[Information]
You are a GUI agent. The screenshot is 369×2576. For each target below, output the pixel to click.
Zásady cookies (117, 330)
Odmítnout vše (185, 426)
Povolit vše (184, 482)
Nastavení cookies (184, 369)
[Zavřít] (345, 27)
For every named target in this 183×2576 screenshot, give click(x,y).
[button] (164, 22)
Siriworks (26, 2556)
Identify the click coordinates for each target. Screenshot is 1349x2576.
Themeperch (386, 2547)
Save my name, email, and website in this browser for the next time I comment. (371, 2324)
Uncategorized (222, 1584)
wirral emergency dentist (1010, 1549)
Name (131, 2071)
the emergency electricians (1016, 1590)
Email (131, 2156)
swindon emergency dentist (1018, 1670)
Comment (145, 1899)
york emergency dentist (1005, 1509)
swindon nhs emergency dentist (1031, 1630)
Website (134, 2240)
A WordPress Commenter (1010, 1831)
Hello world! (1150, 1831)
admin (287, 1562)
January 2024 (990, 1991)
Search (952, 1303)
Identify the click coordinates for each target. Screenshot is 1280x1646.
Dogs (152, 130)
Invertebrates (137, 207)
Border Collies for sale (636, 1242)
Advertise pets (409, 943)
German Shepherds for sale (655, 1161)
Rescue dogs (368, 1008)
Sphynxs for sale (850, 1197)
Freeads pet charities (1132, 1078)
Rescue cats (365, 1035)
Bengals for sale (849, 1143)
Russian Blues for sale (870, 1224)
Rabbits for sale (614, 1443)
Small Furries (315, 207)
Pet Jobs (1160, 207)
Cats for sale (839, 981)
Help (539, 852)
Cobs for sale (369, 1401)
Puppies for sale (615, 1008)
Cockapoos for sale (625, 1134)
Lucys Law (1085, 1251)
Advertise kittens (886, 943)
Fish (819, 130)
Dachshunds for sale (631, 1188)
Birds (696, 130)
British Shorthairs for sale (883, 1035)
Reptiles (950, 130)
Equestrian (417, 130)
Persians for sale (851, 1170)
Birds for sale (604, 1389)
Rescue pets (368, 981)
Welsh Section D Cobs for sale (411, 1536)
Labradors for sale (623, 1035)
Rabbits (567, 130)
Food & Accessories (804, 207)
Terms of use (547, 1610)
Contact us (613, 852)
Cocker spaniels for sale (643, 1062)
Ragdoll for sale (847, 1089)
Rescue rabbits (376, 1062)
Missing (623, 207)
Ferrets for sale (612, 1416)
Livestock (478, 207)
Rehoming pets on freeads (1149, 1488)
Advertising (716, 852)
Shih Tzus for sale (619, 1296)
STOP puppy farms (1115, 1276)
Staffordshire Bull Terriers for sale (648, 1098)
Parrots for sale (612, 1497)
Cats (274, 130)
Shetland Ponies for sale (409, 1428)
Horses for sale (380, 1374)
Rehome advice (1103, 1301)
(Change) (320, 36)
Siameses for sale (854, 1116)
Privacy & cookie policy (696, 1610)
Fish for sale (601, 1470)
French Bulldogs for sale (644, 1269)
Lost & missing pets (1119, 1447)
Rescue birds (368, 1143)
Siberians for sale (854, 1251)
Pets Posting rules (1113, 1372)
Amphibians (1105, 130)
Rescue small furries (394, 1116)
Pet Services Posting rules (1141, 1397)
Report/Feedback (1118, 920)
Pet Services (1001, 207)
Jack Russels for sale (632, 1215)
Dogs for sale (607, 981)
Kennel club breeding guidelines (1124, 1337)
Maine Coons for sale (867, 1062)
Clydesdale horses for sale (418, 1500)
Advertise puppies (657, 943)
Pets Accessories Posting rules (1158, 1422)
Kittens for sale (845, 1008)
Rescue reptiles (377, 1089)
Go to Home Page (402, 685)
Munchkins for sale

[Work to be completed] Isolate the lines above that contain the word "Cobs" and copy them.

[Problem solution]
Cobs for sale (369, 1401)
Welsh Section D Cobs for sale (411, 1536)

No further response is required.